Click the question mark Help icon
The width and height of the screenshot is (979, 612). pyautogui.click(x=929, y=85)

==

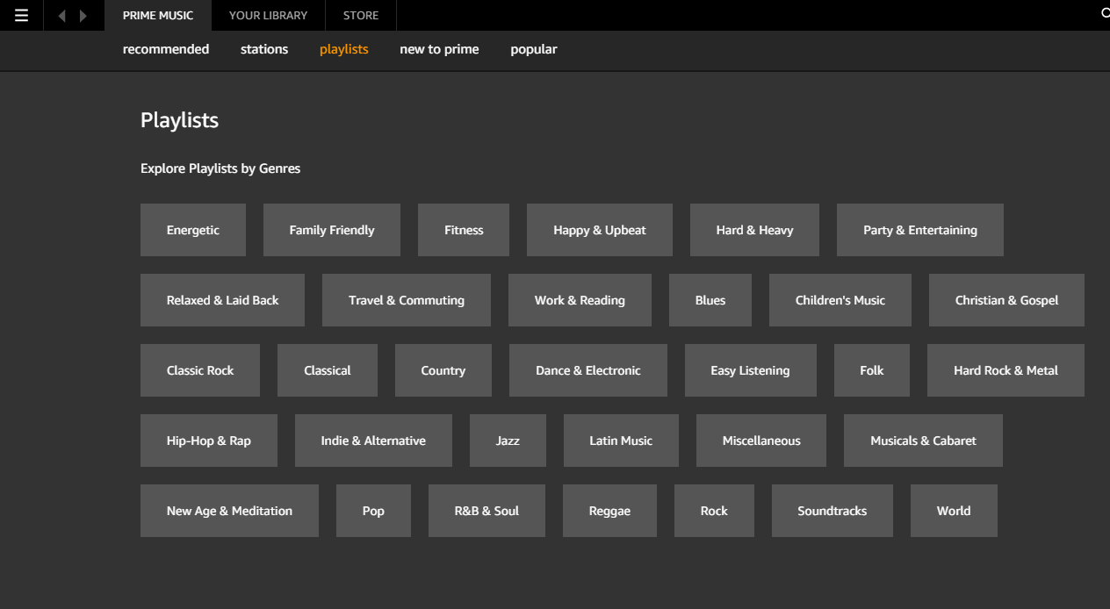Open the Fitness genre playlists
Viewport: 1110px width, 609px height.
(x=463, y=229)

...

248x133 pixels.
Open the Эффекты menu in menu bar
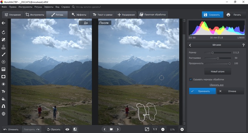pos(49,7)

* [Exercise requirements] Reproduce verbatim the lines of the records starting with the line containing "Open the Fitness genre playlists" and continuing through the line containing "(x=463, y=229)", including both of those lines. Omit the pictures from your output.

* [Solution for this task]
Open the Fitness genre playlists
Viewport: 1110px width, 609px height.
(x=463, y=229)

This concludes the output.